I attended my first Erlang User Conference in 1995. It was my first conference ever. I was an intern at the Computer Science Lab, working on my Master’s thesis with Joe Armstrong. The conference was opened by Erlang System’s manager Roy Bengtson, my future boss. In his opening talk, he announced two new libraries, the Erlang Term Storage, and the Generic Server Module, as well as the tools which were eventually merged to give us the Observer. When attendees complained over the lack of documentation for these tools, Klacke at the CS Lab suggested they write it themselves.
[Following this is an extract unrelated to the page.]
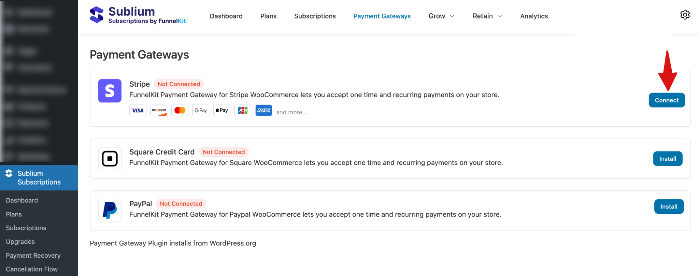The image size is (699, 276).
Task: Open the settings gear icon
Action: (x=685, y=15)
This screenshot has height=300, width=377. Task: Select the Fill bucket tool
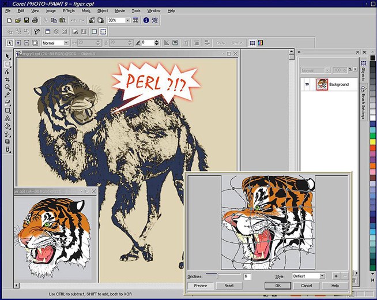coord(7,126)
The two day conference had doubled in numbers from its first installation the previous year, with presentations from the Computer Science Laboratory, Erlang Systems, Ericsson and Universities around the world. It was the beginning of something you do not get to experience often.
Opening slide from the proceedings of the Second Erlang User Conference 1995
By 2009, the conference had outgrown the Ericsson conference center in Älvsjö, and the OTP team did not have the infrastructure and flexibility needed to expand the event. We at Erlang Solutions had gained experience in events by running the Erlang eXchange in 2008 followed by the first Erlang Factory in Palo Alto in early 2009. Ericsson asked us to help, so we took over the logistics and worked with them to put together the program.
Can you spot me at Erlang User Conference 2006?
From these humble beginnings, a conference focused on Erlang expanded to include OTP. Use cases of trade-offs in distributed systems. Talks on cloud infrastructure, orchestration and micro services before the terms were invented. And attempts to make Erlang OO (Not the way Alan Kay intended it) were described and forgotten. The discussions in the hallway track were on the unsuitability of C++ for certain types of problems and around an emerging language called Java.
Fast forward to 2017, the focus from Java has moved to the JVM and its ecosystem. It is Scala, Akka, Groovy, Grails, Clojure and Spring. The same happened with .NET, giving it an ecosystem for C#, F# and Visual Basic to thrive. Erlang’s natural progression was no different. As time progressed, the BEAM came along, and new languages were created to run on it. Reia, by Tony Arcieri was the first (who ever said that a Ruby Flavoured Erlang was a bad idea?) and Efene, a C-flavoured language by Mariano Guerra first presented at the Erlang Exchange in 2008 is still used in production today!
The conferences evolved from a languages conference to a conference on the Erlang Ecosystem, where the BEAM and OTP were used to build scalable and resilient systems. Conferences where communities were exchanging experiences, inspiring and learning from one another. And as we started looking outside of the Erlang ecosystem, our events expanded to include talks on functional programming, concurrency, multi-core and distributed systems.
As a result, the Erlang User Conference, Erlang Factory, and Code Mesh have grown to a roster of global Erlang, Elixir and Alternative Tech conferences which have gone from strength to strength. Who can forget Mike, Joe and Robert on stage bickering together, Martin Odersky joking on how Scala influenced Erlang, Simon Peyton Jones talking about Erlang and Haskell, two childhood friends grew up together or Joe Armstrong interviewing Alan Kay! As of today, we organise five tentpole conferences every year, as well as numerous satellite conferences and a thriving partnership with ElixirConf and Lambda Days.
Joe Armstrong and Alan Kay in conversation at Code Mesh 2016
Last month we took Erlang Factory Lite to the Indian Subcontinent for the first time! This was on the back of a successful event in Buenos Aires this March and a sold out Factory Lite in Rome. This happened alongside some of the best conferences we’ve ever put on, from Erlang and Elixir Factories in San Francisco, Erlang User Conferences in Stockholm, Code Mesh in London to co-organising ElixirConf EU in Barcelona.
On the eve of 2018, the tenth anniversary of our first event, we’re ready for the next phase. I’m excited to announce that all of our conferences are joining the newly launched family of global conferences called Code Sync. Each conference will retain its own personality and stay true to one vision of creating the space for developers and innovators to come together as a community to share their ideas & experiences, learn from one another and invent the future. New name and brand, new colleagues and speakers joining our existing roster of contributors, speakers, and attendees.